§ **原文**:
ファッションカルチャーとして、海外バンドのヴィンテージTシャツは既に広く根付いていますが、日本バンドのTシャツはまだまだ浸透していません。なので、日本のバンTをファッション的観点でもっと世に発信したいと思い、今年4月に独立し、Bandmerchという会社を作りました。

土江着用のバンドTシャツ
── ありがとうございます。では、Bandmerchの事業内容を教えてください。
Tシャツをはじめとしたアパレル系バンドグッズに対し、「制作」「デザイン」「宣伝」「販売」すべてのサポートをします。

つまり、バンドに特化したグッズ制作会社であり、デザイン会社であり、メディアであり、通販会社である、といったイメージです。

ただ一般的なグッズ制作会社のような、グッズを納品して終わり、といった関わり方ではありません。

グッズを作る前にデザインを相談し、グッズを作った後に宣伝、販売もする、そういった全方位的な関係性を目指しています。

まるでバンドのグッズ担当かのように、どうすればグッズを1つでも多く売ることができるのかを、バンドと共に試行錯誤していけるような存在になりたいです。

グッズを作りたいけど作る時間がない、売れる見込みがないから作れない、そのようなバンドに特に利用してもらいたいですね。

現時点では「デザイン」「販売」に関してはまだ準備中の段階で、「制作」「宣伝」のみのサポートとなります。
Bandmerchの事業内容
02

グッズからそのバンドの存在を知る

── 現在サポートされている「制作」と「宣伝」についてはどのような特長があるのでしょうか?

はい。まずは現在のBandmerchのメイン事業である「宣伝」からご説明します。

ファッション×音楽メディアとして、オシャレなバンドグッズをピックアップして、サイト内で発信しています。
Bandmerchのメディアポリシーは、着用写真のみを掲載することです。

一昔前と異なり、最近のバンドグッズは私服として使えるようなファッション性の高いものが多くなってきています。デザインが良くないとグッズが売れなくなったからです。

そのため、グッズデザインにこだわりを持つバンドは増えてきたのですが、グッズ告知に力を入れているバンドは少ないように感じます。 イメージ画像だけしか載せていなかったり、楽屋でパッと撮ったような着用写真しか載せていなかったり。せっかくこだわって作ったのに、その良さを最大限に伝える工夫をしていない。すごくもったいないことだと感じています。

§ **依頼 1**: Bandmerchについての原文で、同社がアパレル系バンドグッズに対して行うとしているサポートの項目をすべて挙げてください。
§ **依頼 2**: Bandmerchについての原文を、最後の文の後から書き継いでください。

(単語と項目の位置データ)
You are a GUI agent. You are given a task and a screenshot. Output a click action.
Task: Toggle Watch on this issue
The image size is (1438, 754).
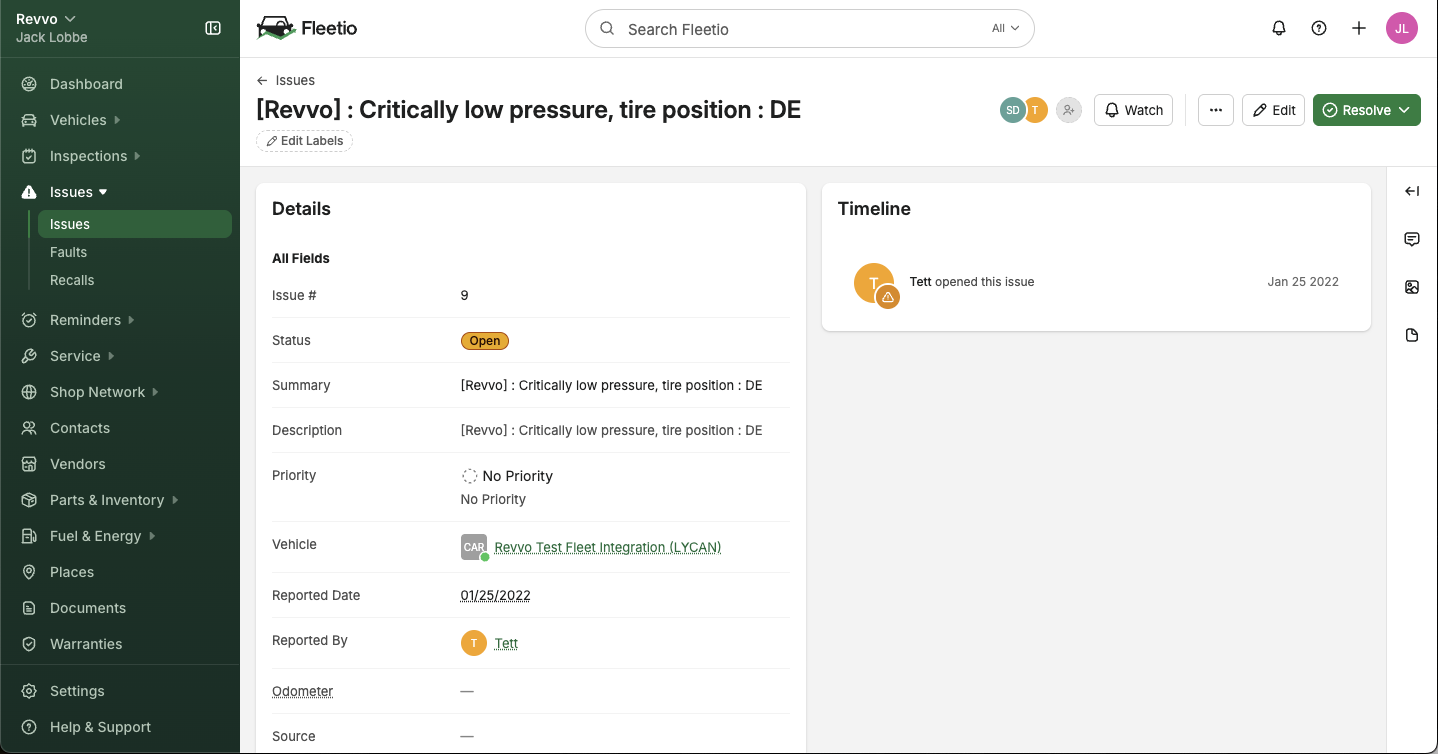[1133, 110]
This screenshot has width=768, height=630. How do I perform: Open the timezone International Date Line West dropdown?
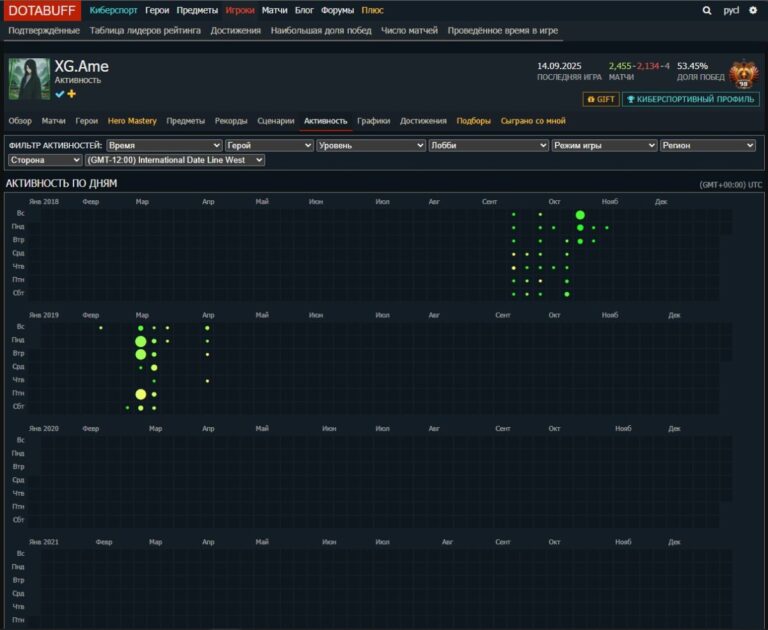click(x=175, y=160)
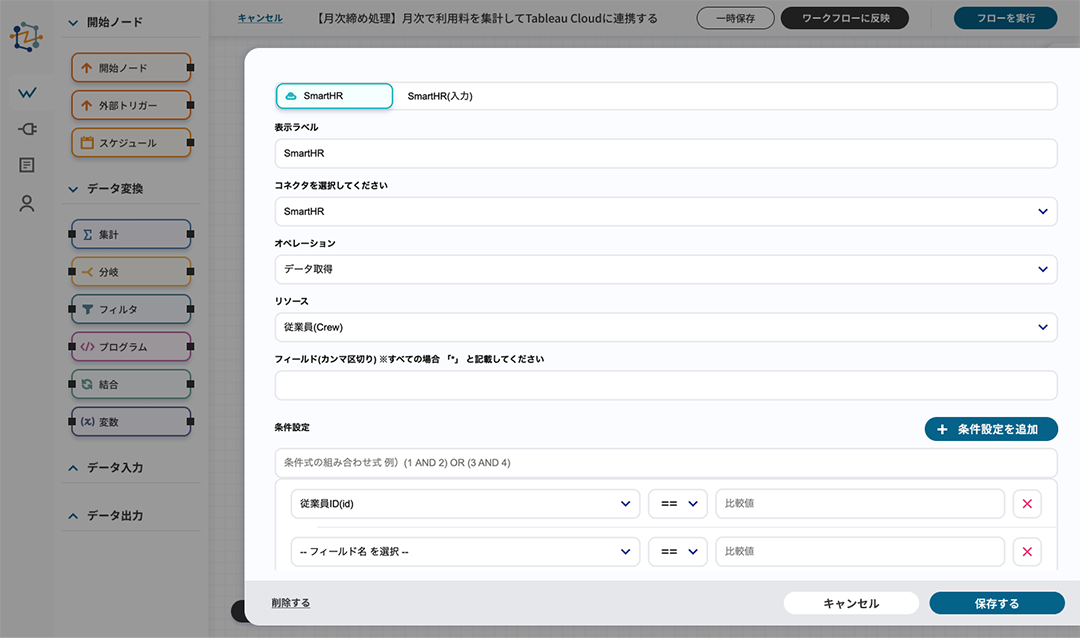Open the connector plug icon in sidebar
The height and width of the screenshot is (638, 1080).
click(27, 129)
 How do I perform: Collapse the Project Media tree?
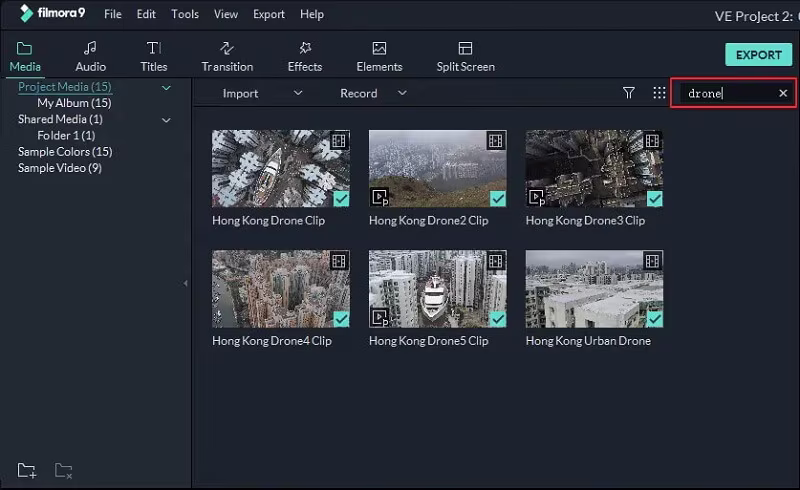pyautogui.click(x=166, y=88)
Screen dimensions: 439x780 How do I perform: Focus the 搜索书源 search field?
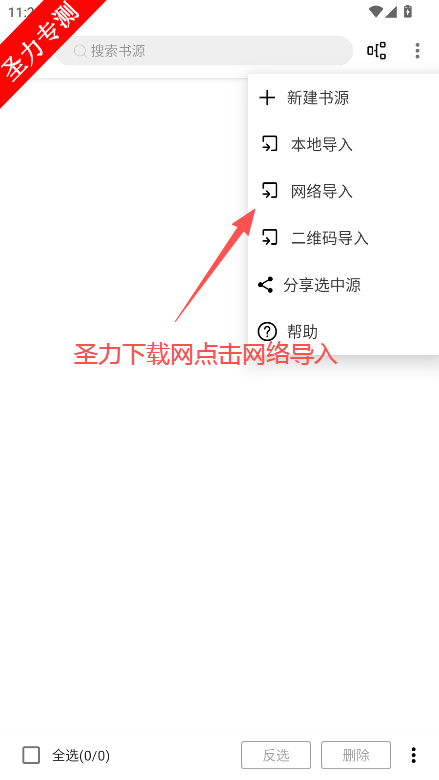click(204, 51)
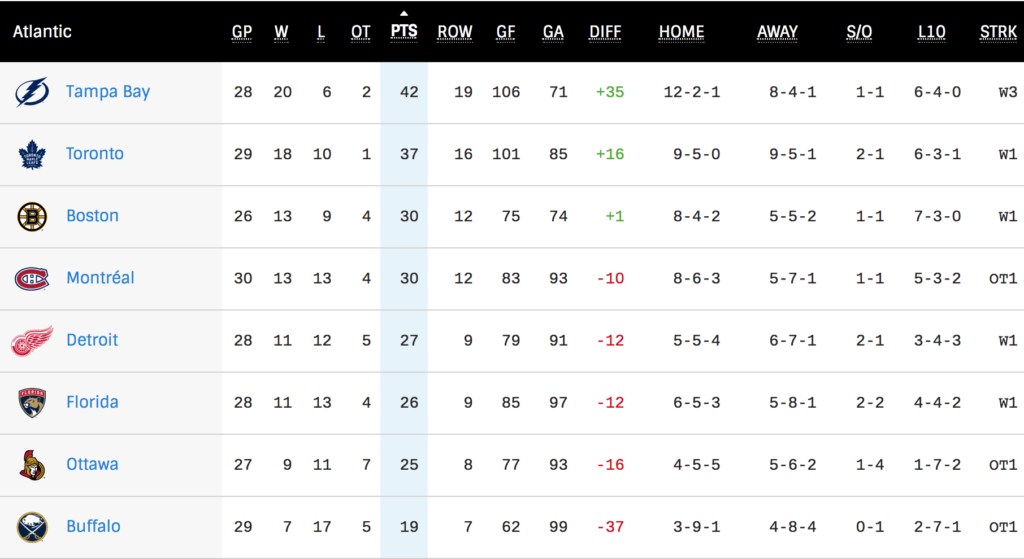1024x559 pixels.
Task: Open the Tampa Bay team link
Action: (x=108, y=92)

§ **解答 1**: 制作、デザイン、宣伝、販売

§ **解答 2**:
── 確かにイメージ画像だけだと、実際のプリント感とかサイズ感が分からず、通販でのグッズ購入を躊躇する場面もありますね。買ってみたけど、イメージと違っていたなんてこともあります。
そうなんです。
ライブハウスの物販で実物を見てもらえる場合はまだ良いのですが、今はリアルで販売しづらい状況なので、そうなると、買う側にとってはオンライン上での紹介画像しか判断材料がありません。
であれば、見せ方にもこだわった方が絶対良いですよね。

いかに写真で目を引かせられるか。いかに着ているイメージを持たせられるか。いかにグッズの良さを最大限に伝えられるか。 そういった意識がバンド側に広がれば良いなと思っています。

そしてBandmerchは、そこのプロデュースをやっていきます。

THE PLANET WE CAN SEEの着用写真(Bandmerch撮影)
── バンドグッズの魅力をより大きく伝えるために取り組んでいることは何ですか?

まず、写真にはこだわっています。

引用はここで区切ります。